23-A-09-068.03 to CMS - Closed Implemented
Closed on 09/30/2024
Now that CMS has reinstituted most program integrity measures, we also recommend that CMS take the following steps, which if in effect during the audit period could have saved Medicare an estimated $579,667,510 during that period: Conduct medical reviews of psychotherapy services, including services provided via telehealth, to verify that the services are documented and billed in accordance with Medicare requirements.

23-A-09-068.04 to CMS - Closed Implemented
Closed on 02/02/2024
Now that CMS has reinstituted most program integrity measures, we also recommend that CMS take the following steps, which if in effect during the audit period could have saved Medicare an estimated $579,667,510 during that period: Implement system edits for psychotherapy services, including services provided via telehealth, to prevent payments for services that were billed incorrectly.

23-A-09-068.05 to CMS - Closed Implemented
Closed on 09/30/2024
Now that CMS has reinstituted most program integrity measures, we also recommend that CMS take the following steps, which if in effect during the audit period could have saved Medicare an estimated $579,667,510 during that period: Strengthen educational efforts to make providers aware of educational materials on how to meet Medicare requirements and guidance for psychotherapy services, including services provided via telehealth.
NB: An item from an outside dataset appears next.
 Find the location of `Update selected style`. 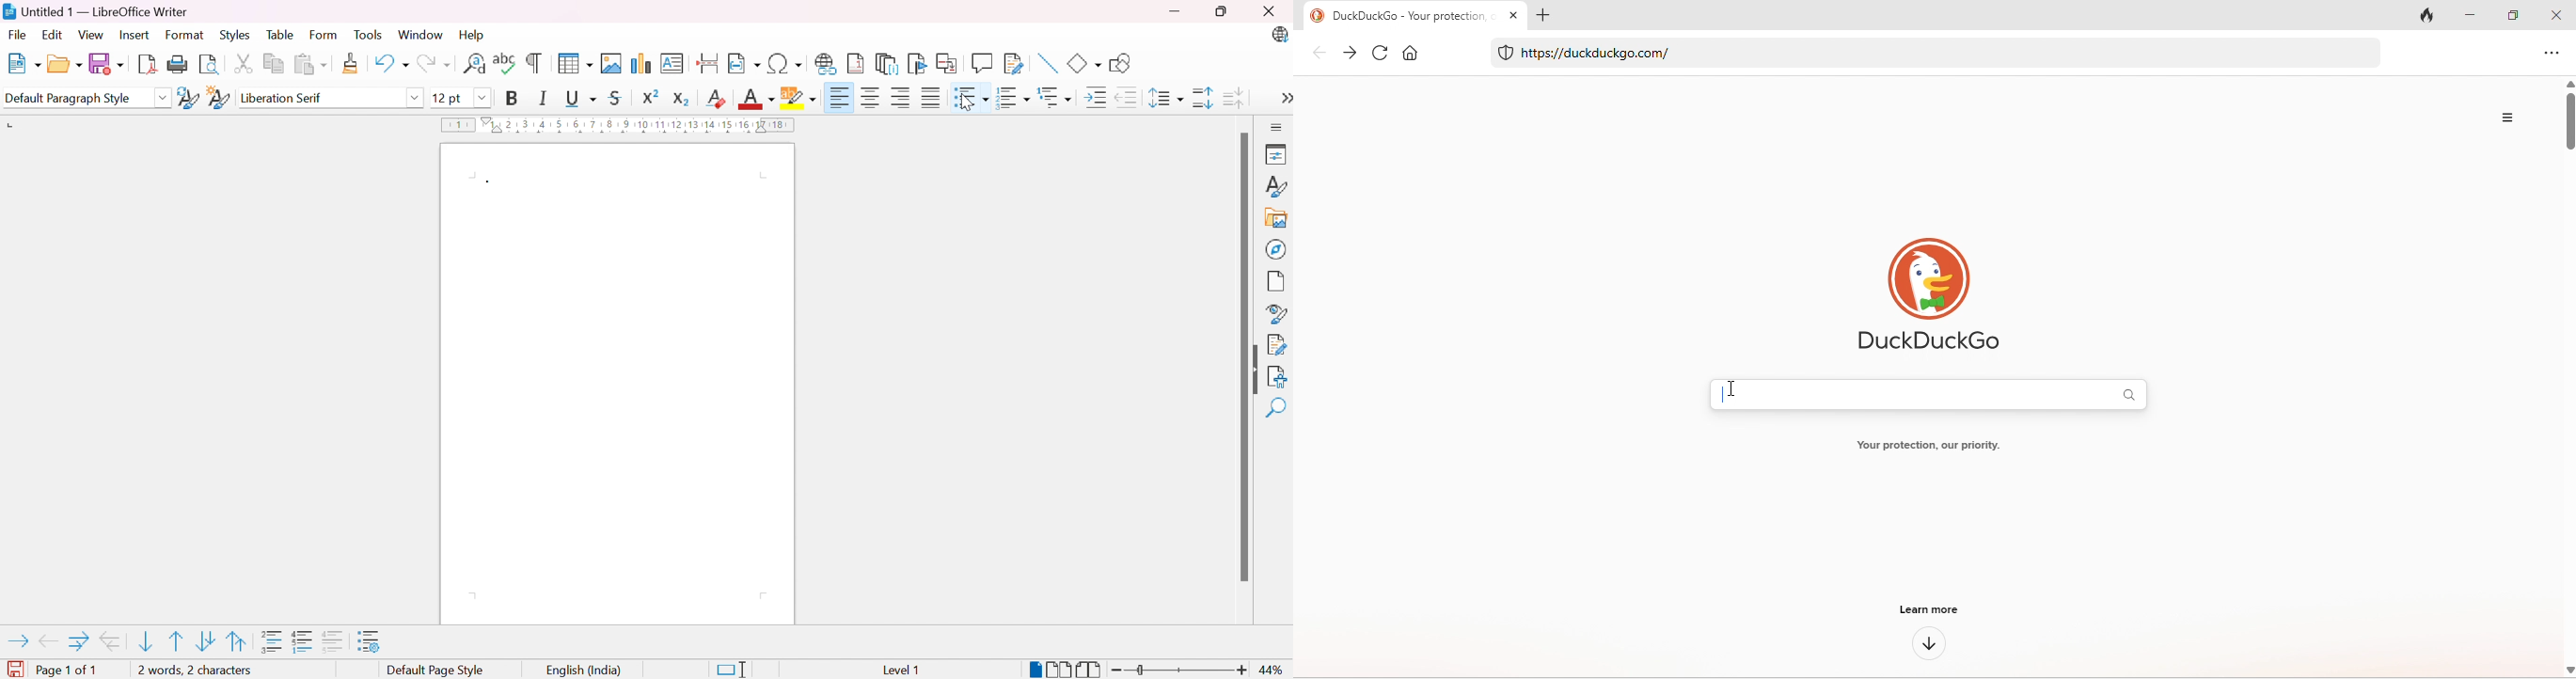

Update selected style is located at coordinates (189, 98).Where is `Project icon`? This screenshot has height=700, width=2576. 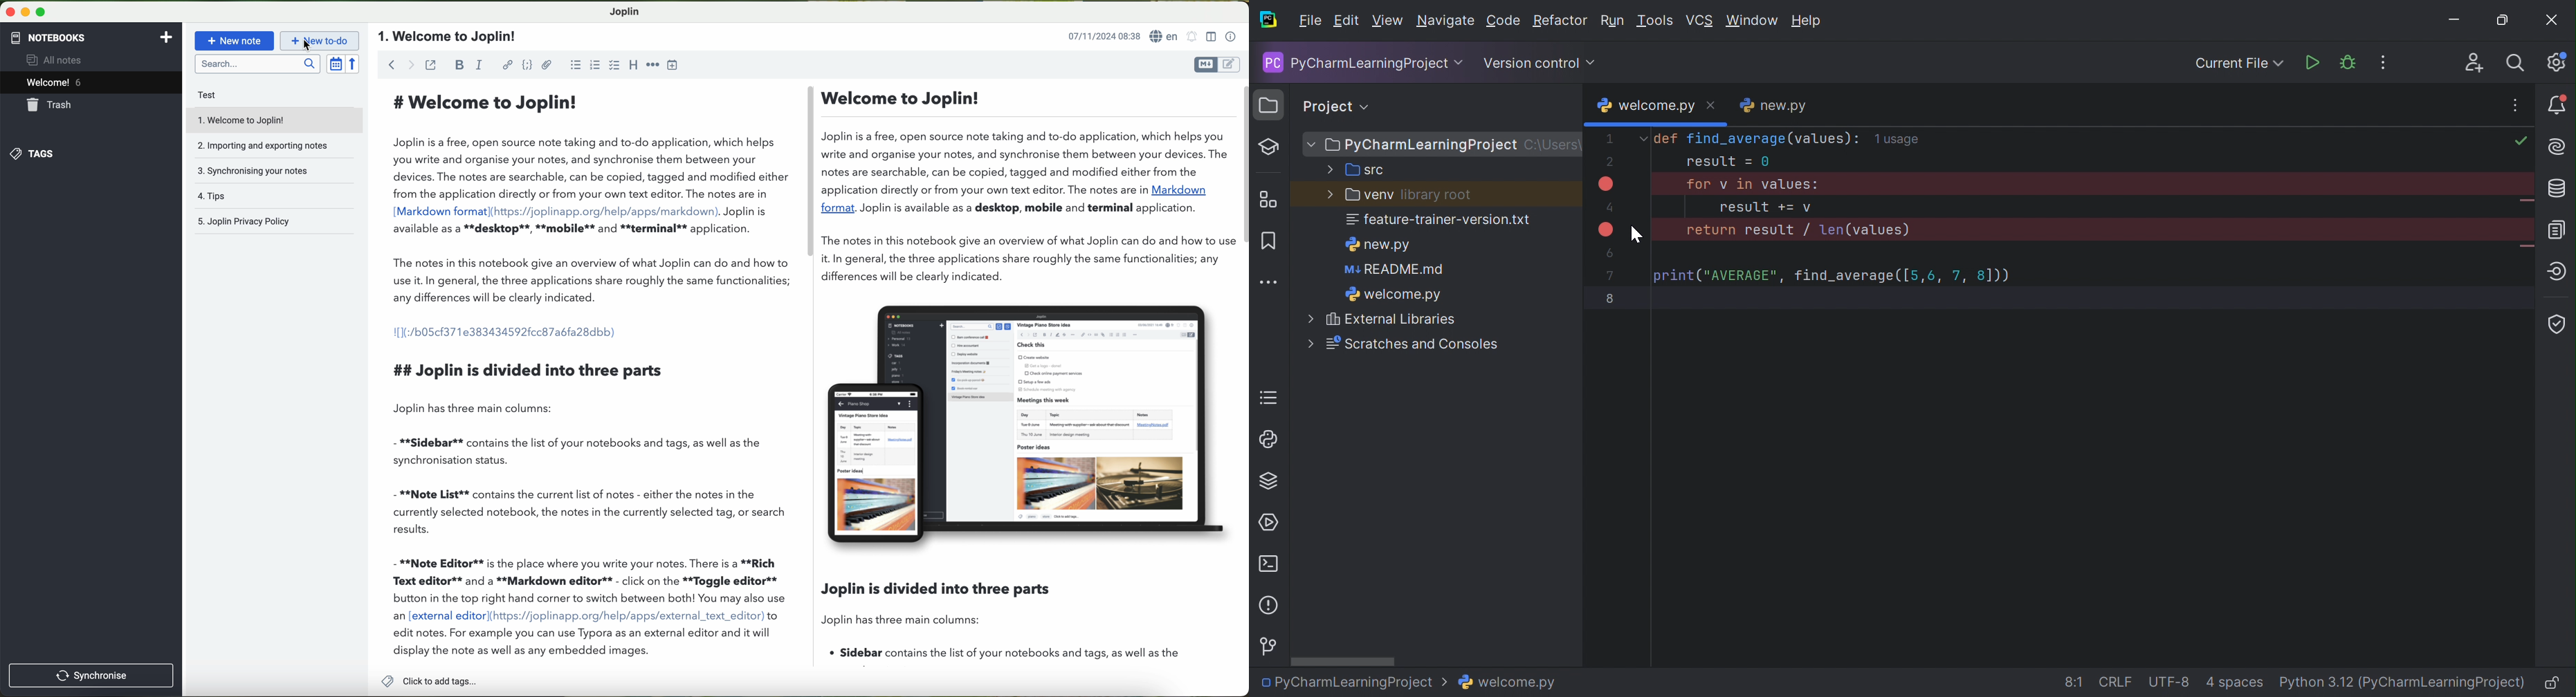
Project icon is located at coordinates (1266, 104).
23-A-09-068.06 to CMS - Closed Acceptable Alternative
Closed on 09/29/2025
Now that CMS has reinstituted most program integrity measures, we also recommend that CMS work with the MACs to take the following steps, which if in effect during the audit period could have saved Medicare an estimated $579,667,510 during that period: Review MAC jurisdictions' LCD requirements for psychotherapy services to identify which provisions effectively promote program integrity, and consider additional steps that CMS could undertake to ensure appropriate coverage and payment for psychotherapy services across all jurisdictions.